(Entries taken from a collection)
____

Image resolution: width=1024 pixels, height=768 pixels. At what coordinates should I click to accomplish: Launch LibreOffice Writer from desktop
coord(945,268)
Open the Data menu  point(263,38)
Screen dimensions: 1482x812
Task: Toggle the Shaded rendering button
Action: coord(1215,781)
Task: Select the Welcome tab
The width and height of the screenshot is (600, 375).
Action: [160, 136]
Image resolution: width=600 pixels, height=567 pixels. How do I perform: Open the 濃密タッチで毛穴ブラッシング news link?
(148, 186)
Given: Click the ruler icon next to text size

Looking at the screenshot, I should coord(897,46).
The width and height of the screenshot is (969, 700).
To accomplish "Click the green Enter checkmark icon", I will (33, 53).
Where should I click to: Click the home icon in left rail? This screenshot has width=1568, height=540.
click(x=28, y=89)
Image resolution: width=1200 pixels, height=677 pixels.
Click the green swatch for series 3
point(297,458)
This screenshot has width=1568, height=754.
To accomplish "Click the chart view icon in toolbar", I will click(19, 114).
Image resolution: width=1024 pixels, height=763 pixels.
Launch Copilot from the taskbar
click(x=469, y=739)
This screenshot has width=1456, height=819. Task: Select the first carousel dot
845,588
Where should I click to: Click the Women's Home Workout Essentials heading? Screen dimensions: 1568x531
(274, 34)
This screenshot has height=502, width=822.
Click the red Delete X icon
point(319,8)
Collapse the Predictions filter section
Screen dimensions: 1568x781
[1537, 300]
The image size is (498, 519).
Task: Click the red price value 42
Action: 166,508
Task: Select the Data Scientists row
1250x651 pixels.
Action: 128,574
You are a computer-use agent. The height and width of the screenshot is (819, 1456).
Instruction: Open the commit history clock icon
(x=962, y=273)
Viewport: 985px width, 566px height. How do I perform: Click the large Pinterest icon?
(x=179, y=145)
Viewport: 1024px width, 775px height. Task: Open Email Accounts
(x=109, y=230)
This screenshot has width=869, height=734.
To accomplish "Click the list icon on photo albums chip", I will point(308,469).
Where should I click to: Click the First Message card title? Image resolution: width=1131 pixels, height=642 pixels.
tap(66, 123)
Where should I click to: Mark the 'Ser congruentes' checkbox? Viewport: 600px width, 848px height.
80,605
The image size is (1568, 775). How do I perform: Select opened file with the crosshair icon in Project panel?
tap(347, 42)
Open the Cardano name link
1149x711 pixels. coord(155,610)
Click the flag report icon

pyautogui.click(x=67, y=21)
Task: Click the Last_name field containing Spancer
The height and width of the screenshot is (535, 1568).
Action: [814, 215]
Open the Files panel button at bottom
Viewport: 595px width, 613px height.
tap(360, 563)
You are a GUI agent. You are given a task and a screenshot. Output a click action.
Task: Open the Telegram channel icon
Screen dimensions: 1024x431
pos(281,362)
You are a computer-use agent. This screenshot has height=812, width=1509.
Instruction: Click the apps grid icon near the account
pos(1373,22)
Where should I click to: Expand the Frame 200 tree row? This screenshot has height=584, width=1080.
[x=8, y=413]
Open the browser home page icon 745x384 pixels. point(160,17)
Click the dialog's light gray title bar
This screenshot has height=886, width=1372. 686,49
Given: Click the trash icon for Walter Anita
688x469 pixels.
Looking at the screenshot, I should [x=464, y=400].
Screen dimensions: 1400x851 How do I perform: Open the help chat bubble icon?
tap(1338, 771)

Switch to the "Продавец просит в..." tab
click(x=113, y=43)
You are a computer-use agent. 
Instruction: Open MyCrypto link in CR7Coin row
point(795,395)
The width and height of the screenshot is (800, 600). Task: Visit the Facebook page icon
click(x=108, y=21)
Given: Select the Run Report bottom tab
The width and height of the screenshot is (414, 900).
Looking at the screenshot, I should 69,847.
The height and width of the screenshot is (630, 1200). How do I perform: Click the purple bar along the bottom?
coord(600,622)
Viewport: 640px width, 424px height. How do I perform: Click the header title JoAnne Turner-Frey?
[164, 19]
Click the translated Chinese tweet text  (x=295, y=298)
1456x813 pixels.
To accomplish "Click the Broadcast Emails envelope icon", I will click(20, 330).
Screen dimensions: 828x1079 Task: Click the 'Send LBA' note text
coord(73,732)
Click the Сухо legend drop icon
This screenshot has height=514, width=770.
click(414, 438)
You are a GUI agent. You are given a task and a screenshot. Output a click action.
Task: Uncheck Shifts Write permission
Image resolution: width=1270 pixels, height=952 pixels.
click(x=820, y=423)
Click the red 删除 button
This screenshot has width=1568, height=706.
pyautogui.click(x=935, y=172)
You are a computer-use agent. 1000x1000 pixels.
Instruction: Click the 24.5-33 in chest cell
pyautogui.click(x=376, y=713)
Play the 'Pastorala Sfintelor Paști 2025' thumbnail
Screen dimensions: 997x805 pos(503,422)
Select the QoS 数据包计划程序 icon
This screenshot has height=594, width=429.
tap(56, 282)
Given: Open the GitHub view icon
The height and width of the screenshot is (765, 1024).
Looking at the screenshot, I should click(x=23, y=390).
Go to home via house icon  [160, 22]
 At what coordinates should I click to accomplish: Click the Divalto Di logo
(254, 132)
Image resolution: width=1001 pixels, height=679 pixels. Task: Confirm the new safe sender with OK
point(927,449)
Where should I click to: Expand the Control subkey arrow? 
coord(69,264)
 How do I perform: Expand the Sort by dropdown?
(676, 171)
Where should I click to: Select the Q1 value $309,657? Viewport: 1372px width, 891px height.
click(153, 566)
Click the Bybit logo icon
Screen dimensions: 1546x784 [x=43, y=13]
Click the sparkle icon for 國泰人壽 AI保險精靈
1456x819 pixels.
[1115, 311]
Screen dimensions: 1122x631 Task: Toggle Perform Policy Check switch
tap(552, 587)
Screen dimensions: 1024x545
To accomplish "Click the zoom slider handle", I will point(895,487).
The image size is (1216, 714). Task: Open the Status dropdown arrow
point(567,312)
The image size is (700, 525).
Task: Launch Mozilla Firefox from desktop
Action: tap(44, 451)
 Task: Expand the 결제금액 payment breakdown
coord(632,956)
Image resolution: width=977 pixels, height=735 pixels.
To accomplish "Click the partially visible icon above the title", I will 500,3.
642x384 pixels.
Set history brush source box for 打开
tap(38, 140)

____

— What you are asked to do —
Replace "Image resolution" with "Display size" everywhere it appears in the lines above, and leave everything else as it is.

— Solution to this task —
Display size: width=1024 pixels, height=768 pixels. At what coordinates should I click to accomplish: Launch LibreOffice Writer from desktop
coord(945,268)
Open the Data menu  point(263,38)
Screen dimensions: 1482x812
Task: Toggle the Shaded rendering button
Action: coord(1215,781)
Task: Select the Welcome tab
The width and height of the screenshot is (600, 375).
Action: [160, 136]
Display size: width=600 pixels, height=567 pixels. How do I perform: Open the 濃密タッチで毛穴ブラッシング news link?
(148, 186)
Given: Click the ruler icon next to text size

Looking at the screenshot, I should coord(897,46).
The width and height of the screenshot is (969, 700).
To accomplish "Click the green Enter checkmark icon", I will (33, 53).
Where should I click to: Click the home icon in left rail? This screenshot has width=1568, height=540.
click(x=28, y=89)
Display size: width=1200 pixels, height=677 pixels.
Click the green swatch for series 3
point(297,458)
This screenshot has width=1568, height=754.
To accomplish "Click the chart view icon in toolbar", I will click(19, 114).
Display size: width=1024 pixels, height=763 pixels.
Launch Copilot from the taskbar
click(x=469, y=739)
This screenshot has width=1456, height=819. Task: Select the first carousel dot
845,588
Where should I click to: Click the Women's Home Workout Essentials heading? Screen dimensions: 1568x531
(274, 34)
This screenshot has height=502, width=822.
Click the red Delete X icon
point(319,8)
Collapse the Predictions filter section
Screen dimensions: 1568x781
[1537, 300]
The image size is (498, 519).
Task: Click the red price value 42
Action: 166,508
Task: Select the Data Scientists row
1250x651 pixels.
Action: 128,574
You are a computer-use agent. The height and width of the screenshot is (819, 1456).
Instruction: Open the commit history clock icon
(x=962, y=273)
Viewport: 985px width, 566px height. How do I perform: Click the large Pinterest icon?
(x=179, y=145)
Viewport: 1024px width, 775px height. Task: Open Email Accounts
(x=109, y=230)
This screenshot has width=869, height=734.
To accomplish "Click the list icon on photo albums chip", I will point(308,469).
Where should I click to: Click the First Message card title? Display size: width=1131 pixels, height=642 pixels.
tap(66, 123)
Where should I click to: Mark the 'Ser congruentes' checkbox? Viewport: 600px width, 848px height.
80,605
The image size is (1568, 775). How do I perform: Select opened file with the crosshair icon in Project panel?
tap(347, 42)
Open the Cardano name link
1149x711 pixels. coord(155,610)
Click the flag report icon

pyautogui.click(x=67, y=21)
Task: Click the Last_name field containing Spancer
The height and width of the screenshot is (535, 1568).
Action: [814, 215]
Open the Files panel button at bottom
Viewport: 595px width, 613px height.
tap(360, 563)
You are a GUI agent. You are given a task and a screenshot. Output a click action.
Task: Open the Telegram channel icon
Screen dimensions: 1024x431
pos(281,362)
You are a computer-use agent. This screenshot has height=812, width=1509.
Instruction: Click the apps grid icon near the account
pos(1373,22)
Where should I click to: Expand the Frame 200 tree row? This screenshot has height=584, width=1080.
[x=8, y=413]
Open the browser home page icon 745x384 pixels. point(160,17)
Click the dialog's light gray title bar
This screenshot has height=886, width=1372. 686,49
Given: Click the trash icon for Walter Anita
688x469 pixels.
Looking at the screenshot, I should [x=464, y=400].
Screen dimensions: 1400x851 How do I perform: Open the help chat bubble icon?
tap(1338, 771)

Switch to the "Продавец просит в..." tab
click(x=113, y=43)
You are a computer-use agent. 
Instruction: Open MyCrypto link in CR7Coin row
point(795,395)
The width and height of the screenshot is (800, 600). Task: Visit the Facebook page icon
click(x=108, y=21)
Given: Select the Run Report bottom tab
The width and height of the screenshot is (414, 900).
Looking at the screenshot, I should 69,847.
The height and width of the screenshot is (630, 1200). How do I perform: Click the purple bar along the bottom?
coord(600,622)
Viewport: 640px width, 424px height. How do I perform: Click the header title JoAnne Turner-Frey?
[164, 19]
Click the translated Chinese tweet text  (x=295, y=298)
1456x813 pixels.
To accomplish "Click the Broadcast Emails envelope icon", I will click(20, 330).
Screen dimensions: 828x1079 Task: Click the 'Send LBA' note text
coord(73,732)
Click the Сухо legend drop icon
This screenshot has height=514, width=770.
click(414, 438)
You are a GUI agent. You are given a task and a screenshot. Output a click action.
Task: Uncheck Shifts Write permission
Display size: width=1270 pixels, height=952 pixels.
click(x=820, y=423)
Click the red 删除 button
This screenshot has width=1568, height=706.
pyautogui.click(x=935, y=172)
You are a computer-use agent. 1000x1000 pixels.
Instruction: Click the 24.5-33 in chest cell
pyautogui.click(x=376, y=713)
Play the 'Pastorala Sfintelor Paști 2025' thumbnail
Screen dimensions: 997x805 pos(503,422)
Select the QoS 数据包计划程序 icon
This screenshot has height=594, width=429.
tap(56, 282)
Given: Open the GitHub view icon
The height and width of the screenshot is (765, 1024).
Looking at the screenshot, I should click(x=23, y=390).
Go to home via house icon  [160, 22]
 At what coordinates should I click to accomplish: Click the Divalto Di logo
(254, 132)
Display size: width=1001 pixels, height=679 pixels. Task: Confirm the new safe sender with OK
point(927,449)
Where should I click to: Expand the Control subkey arrow? 
coord(69,264)
 How do I perform: Expand the Sort by dropdown?
(676, 171)
Where should I click to: Select the Q1 value $309,657? Viewport: 1372px width, 891px height.
click(153, 566)
Click the Bybit logo icon
Screen dimensions: 1546x784 [x=43, y=13]
Click the sparkle icon for 國泰人壽 AI保險精靈
1456x819 pixels.
[1115, 311]
Screen dimensions: 1122x631 Task: Toggle Perform Policy Check switch
tap(552, 587)
Screen dimensions: 1024x545
To accomplish "Click the zoom slider handle", I will point(895,487).
The image size is (1216, 714). Task: Open the Status dropdown arrow
point(567,312)
The image size is (700, 525).
Task: Launch Mozilla Firefox from desktop
Action: tap(44, 451)
 Task: Expand the 결제금액 payment breakdown
coord(632,956)
Display size: width=977 pixels, height=735 pixels.
To accomplish "Click the partially visible icon above the title", I will 500,3.
642x384 pixels.
Set history brush source box for 打开
tap(38, 140)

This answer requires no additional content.